Wednesday, March 28, 2012

SAA Ep. #66: What WE Learned In Preschool Today

If there was ever a time when I didn't refer to a toilet as a "potty" or a minor injury as a "boo-boo," I really can't remember when it was.  Working with small children for the past decade or so has definitely taken a toll on my vocabulary.

Sometimes I get the impression that childcare workers believe themselves to be royalty.  Maybe it's because we get to boss our little "subjects" around all day.  I don't know.  But it seems strange to me that every single childcare worker I've ever met uses the "royal we."  "WE don't hit our friends.  WE keep our shoes on at school.  WE share our toys with everyone.  WE keep our food to ourselves.  WE always listen to our teachers."  Um...why do I include myself in all those directions? 

I suppose it helps the kid relate to the teacher if the teacher is including herself in the direction.  If the kid believes that the rules are for everyone, he or she might be more likely to obey.  But probably not.  And half the time, when I'm using the "royal we," I'm not even being honest. 

"WE don't throw fits when WE don't get our way."

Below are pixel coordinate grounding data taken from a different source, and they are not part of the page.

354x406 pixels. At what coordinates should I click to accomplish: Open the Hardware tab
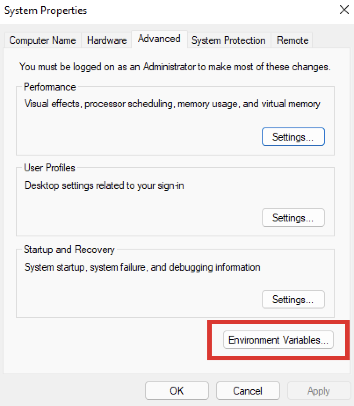coord(106,40)
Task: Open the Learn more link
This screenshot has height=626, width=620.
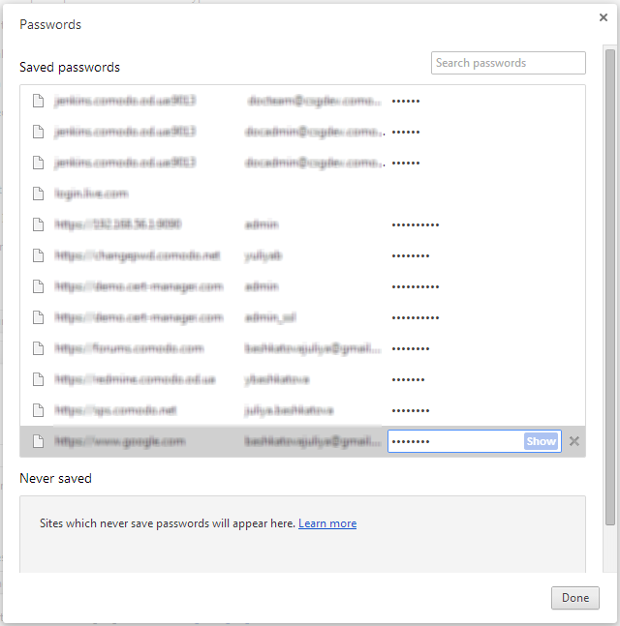Action: pos(327,523)
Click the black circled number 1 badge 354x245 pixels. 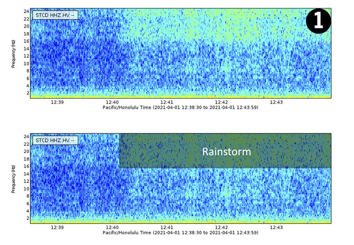coord(319,21)
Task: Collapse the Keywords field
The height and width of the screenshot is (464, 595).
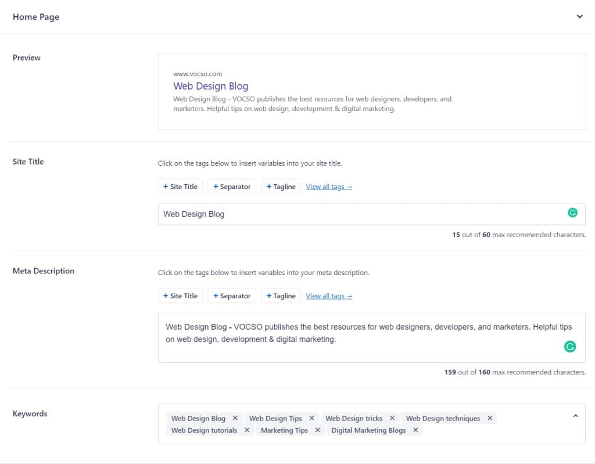Action: tap(575, 416)
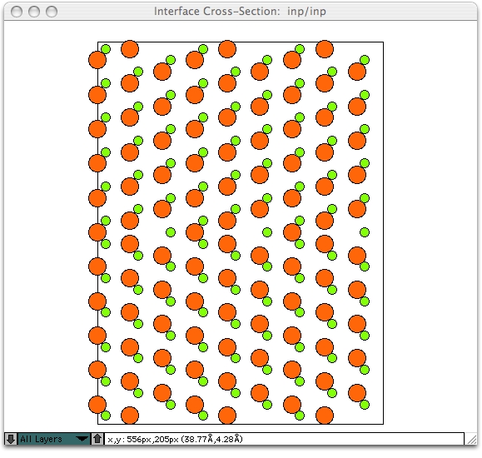The width and height of the screenshot is (482, 458).
Task: Select the rightmost isolated green interface atom
Action: (x=365, y=232)
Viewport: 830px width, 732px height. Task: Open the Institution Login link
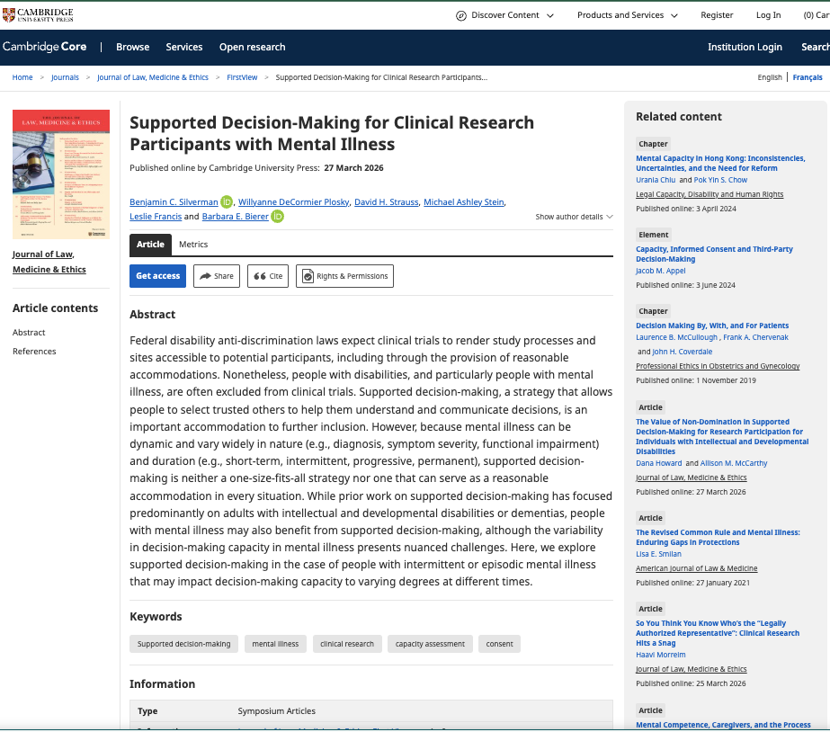pos(745,47)
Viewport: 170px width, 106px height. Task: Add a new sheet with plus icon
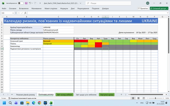pos(121,94)
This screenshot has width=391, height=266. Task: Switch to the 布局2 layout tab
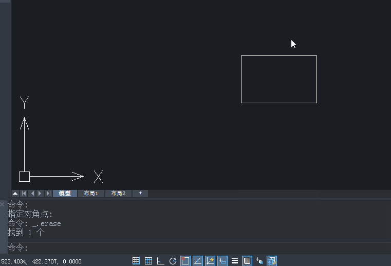coord(118,194)
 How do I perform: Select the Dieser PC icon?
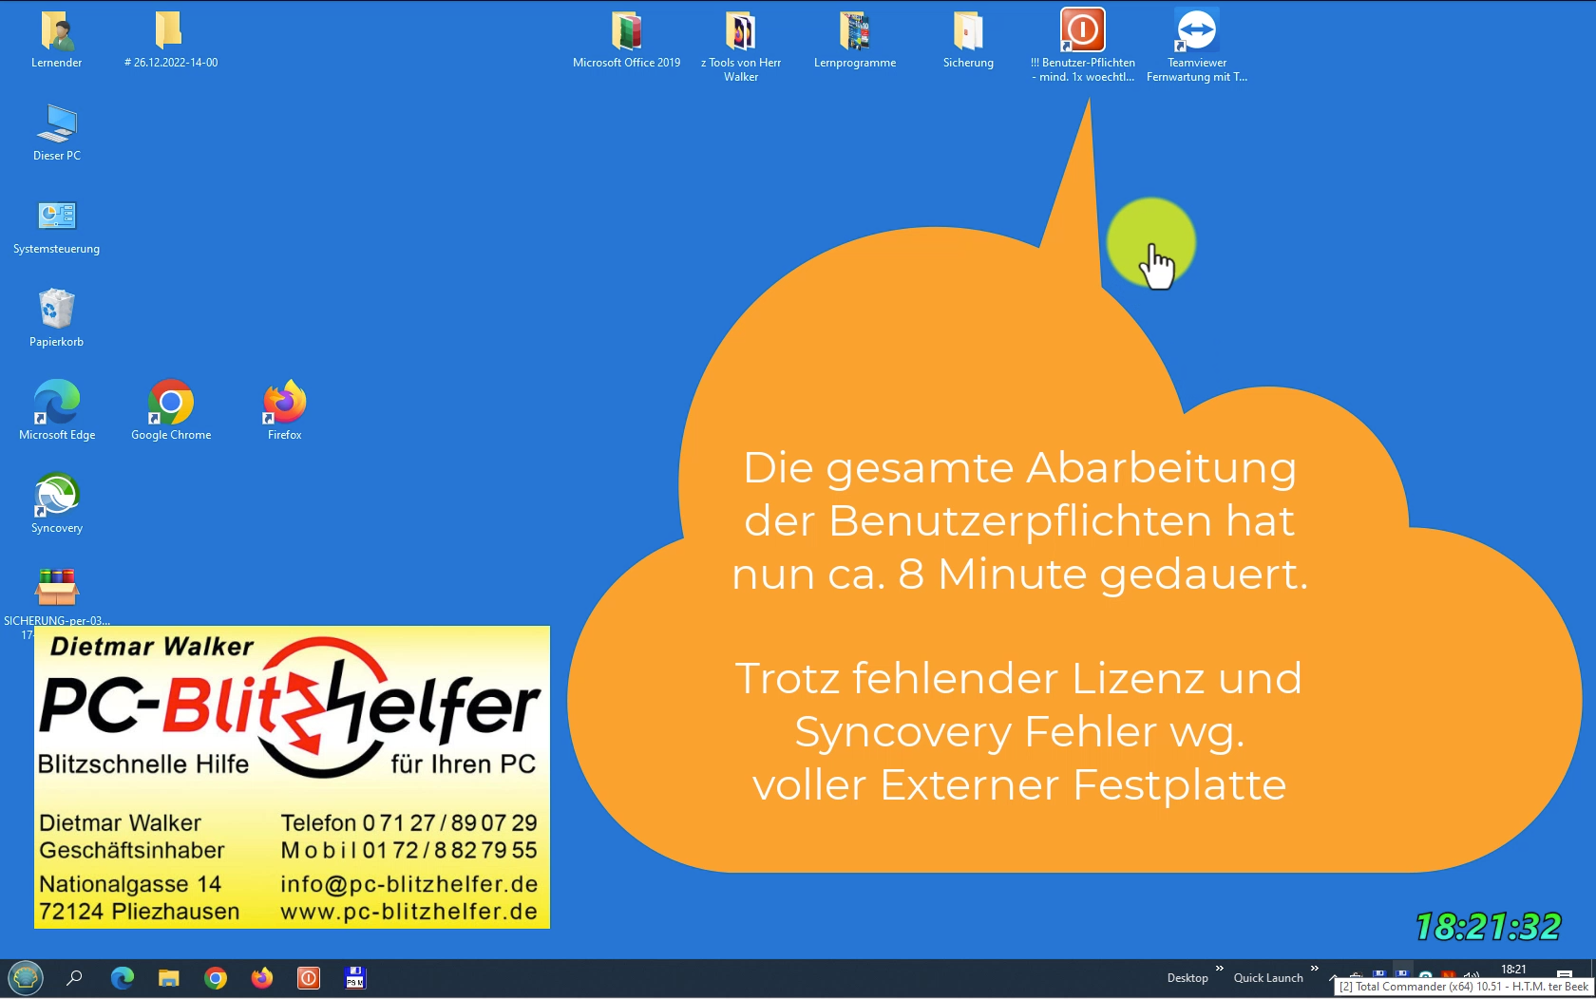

Actually...yes WE do.  And when WE do, WE have to go sit in the crying corner. 

I have one in my bedroom.  It's awesome.

Since I work with particularly small children, I like to play a little game with them--mainly because I can get away with it.  This game is called, "LET'S use ridiculously big words for no apparent reason and see what happens."  Like the other day, we were talking about shapes.  My one and two-year-olds kept bringing me shapes from the shape-sorter.  They brought me a red circle, so I said, "Look!  A red circle!"  They brought me a blue square, so I said, "Look!  A blue square!"  I think you get the idea.

Well, then a kid brought me another shape.  I'm not sure how this one ended up in our "basic preschool shapes" shape-sorter, but there it was.  So I said, "Look!  A yellow trapezoid!  Can you say 'trapezoid'?"  Most of the kids just smiled at me, because they're smart enough to know I was just being weird again (they catch on quick).  The youngest of the group, though, raised her one year old chin in the air and exclaimed, "BLUP-BLE-BO!" 

Close enough, kid.  Close enough.  My bad for trying to teach you middle school geometry when you're not even out of diapers.

I also like to have in-depth conversations with this particular child about the artificial sweeteners in her yogurt.  I gotta say, she's a good listener, but she doesn't have much to say about aspertame or sucralose.  Probably because her mouth is too full of said artificially sweetened yogurt.  ...or because she's not even two yet.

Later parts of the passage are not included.